AI remote monitoring systems are another solution that will assist in determining what resources are required in care facilities and reduce the need for more workers during a shortage in healthcare staff. They can track and analyze patient vital signs in real time and quickly detect anomalies, which will be particularly beneficial for patients with chronic conditions or for those living in remote areas where access to healthcare facilities and distance are significant barriers. This approach could improve the overall quality of care and reduce the need for travelling nurses while optimizing system management.
3. Administrative tasks
AI can automate administrative tasks such as clinical documentation, support real-time staffing schedules, improve billing accuracy, reduce clinicians’ administrative burden, and allow them more time to focus on patient care. By optimizing clinic scheduling, scheduling software can improve care coordination and patient experiences by analyzing critical metrics such as frequency of visits, intensity of symptoms, and appointment preferences. Where staffing shortages exist, AI can help alleviate this burden with voice-to-text transcription, report writing, and prescription management.
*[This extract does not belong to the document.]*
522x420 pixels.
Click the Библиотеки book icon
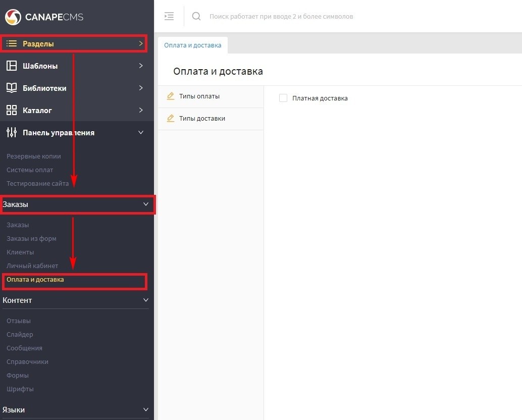(12, 88)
AI can process large amounts of data on a daily basis, reducing the time staff spends on administrative tasks.
4. System management
AI can also strengthen healthcare system management through improved bed utilization. The Canadian population is ageing, and predicting capacity and adjusting resources will become more important for managing healthcare resources effectively. This management could include optimizing supply and demand to minimize workforce shortfalls, a major priority across the Canadian healthcare system. It could also ensure accurate forecasting and the assignment of physicians, nurses, and other health professionals where they are most needed.
5. Robot-assisted surgeries
Using AI systems to assist with surgeries shows promise for increasing precision and relieving nursing aftercare. These robotic systems can integrate pre-operative medical records and present metrics in real time to surgeons. They have been most successful so far in delicate and complex surgeries. These procedures are minimally invasive, so they result in faster recoveries and shorter hospital stays, allowing hospitals to increase the number of surgeries while reducing the time spent in hospital for patients.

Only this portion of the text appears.